Now Sim might well mean "skepticism" in the original philosophical sense. I don't know. As a scientist, however, the idea of being skeptical about Enlightenment values is entirely unproblematic. In the scientific sense, of course I should be skeptical. Even the Enlightenment values are not unquestionable dogma; I should investigate what the are and test them against my own understanding and my own moral intuitions before I approve of them, even (and perhaps especially) if it is my own understand and intuition that are changed by the persuasive power of the work.
Gah. My grammar and spelling are usually much better than the previous post would imply. Apologies.
"Stuart Sim answers Paul Cliteur, defending postmodernism and arguing that scepticism can contribute to a new European story."

Although I don't agree with everything that he has to say, it seems apparent that Sim's description of his own work differs substantially from Cliteur's evaluation.

(h/t to Cassandra's blog, The Lighthouse)
Anonymous said…
Congratualations Stephen Law! You are *not* a Liberal. I was a little afraid to post this comment for the chance you might be some kind of double agent.

But you were already obviously not Liberal. Who else would write about the legal case in Britain cliaming Judaism to be racist? A Liberal would find this wholly antithetical.

You are one of us it seems, dear sir, whether you like it or not.

Or let me put it to you like this, Sean Hannity might consider any moral absolutist to be a conservative, and I know I would consider any moral absolutist to be very much not Liberal.

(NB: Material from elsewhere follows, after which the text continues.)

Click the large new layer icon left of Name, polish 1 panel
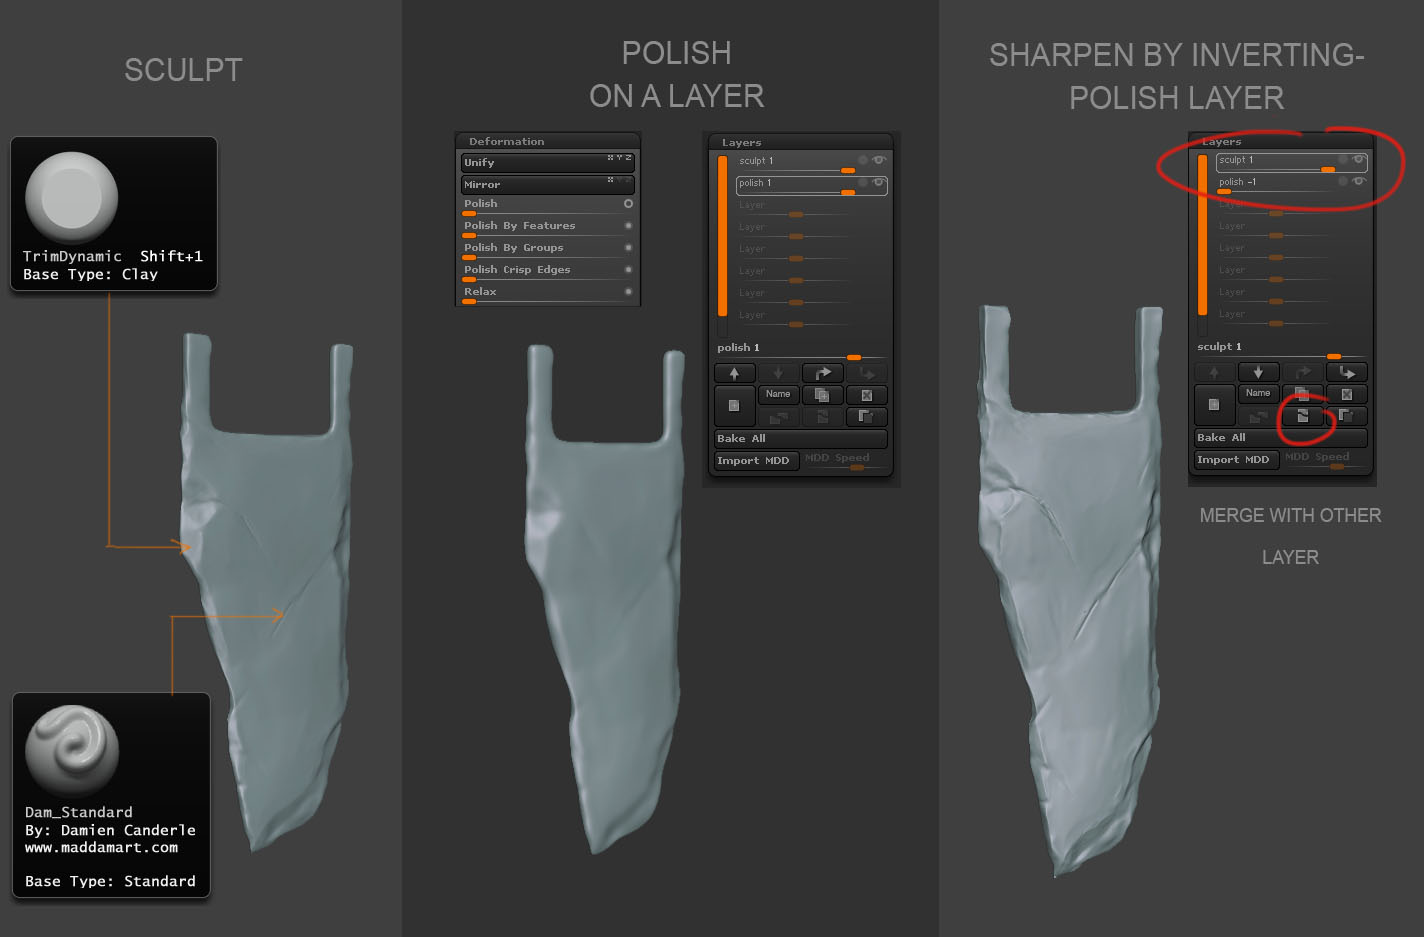The width and height of the screenshot is (1424, 937). [x=735, y=406]
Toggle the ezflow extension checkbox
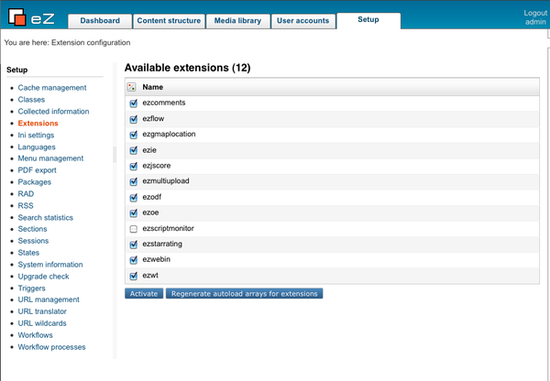This screenshot has width=550, height=381. pyautogui.click(x=133, y=119)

Climate change, abortion, and gay rights are non-issues once you cross that threshold of honorable Universalism. Make an argument for the goodness of gay rights on the basis of an absolute claim about its consequences, and you have just tunneled irrevocably down the non-Liberal rabbit hole.
Stephen Law said…
Oh sure if you *define* "liberal" as a moral relativist or nihilist, then I'm not one.

But I don't. A liberal, as I and indeed most liberals use the term is someone who encourages freedom of thought and expression and encourages individuals to think, question and make their own moral judgements rather than defer to some external authority.

That doesn't entail relativism, clearly. There's an interview here in this topic:


Also my book The War For Children's Minds goes into the distinction in very great detail if you are interested in actually finding out more.

PS I didn't claim Judaism was racist - I did suggest some Jewish schools were applying racist entrance criteria.